#### [WHAT YOU WILL DO]
From the line with "Special Order Products (138, 805)" through the line with "Shop (110, 2016)", inclusive, return each line of the data below exactly and leave the rest out.

#### [PROVIDED DATA]
Content starts
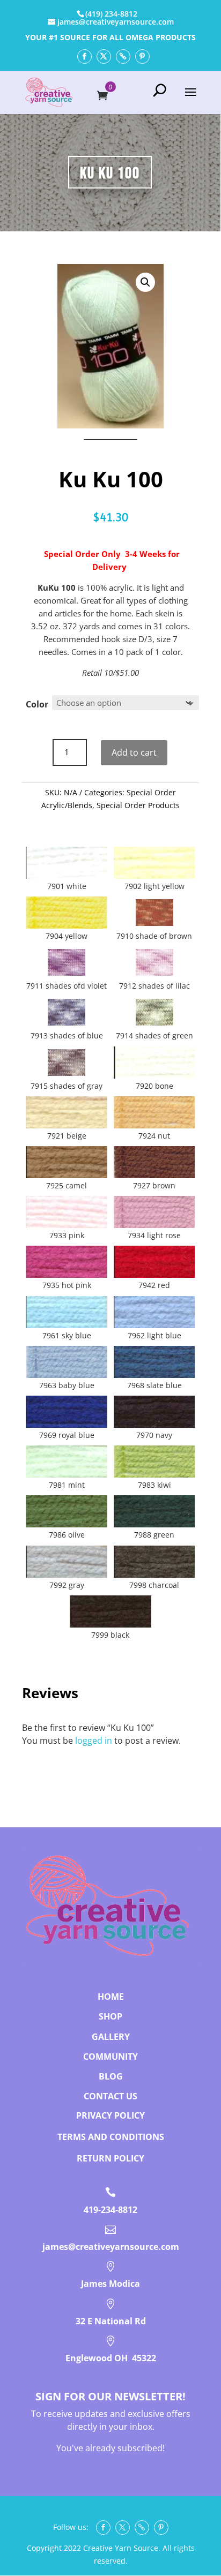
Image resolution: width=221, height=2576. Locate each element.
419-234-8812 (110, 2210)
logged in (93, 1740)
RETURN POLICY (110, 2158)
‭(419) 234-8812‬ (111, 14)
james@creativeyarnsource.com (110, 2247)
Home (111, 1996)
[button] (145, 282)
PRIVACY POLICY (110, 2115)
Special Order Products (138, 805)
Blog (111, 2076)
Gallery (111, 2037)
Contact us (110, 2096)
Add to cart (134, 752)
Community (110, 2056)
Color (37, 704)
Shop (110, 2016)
Content ends
Content starts
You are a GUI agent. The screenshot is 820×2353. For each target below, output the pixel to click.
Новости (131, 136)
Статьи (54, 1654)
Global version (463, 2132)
Content ends
#### [TASK ANSWER]
Special Order Products (138, 805)
Blog (111, 2076)
Gallery (111, 2037)
Contact us (110, 2096)
Add to cart (134, 752)
Community (110, 2056)
Color (37, 704)
Shop (110, 2016)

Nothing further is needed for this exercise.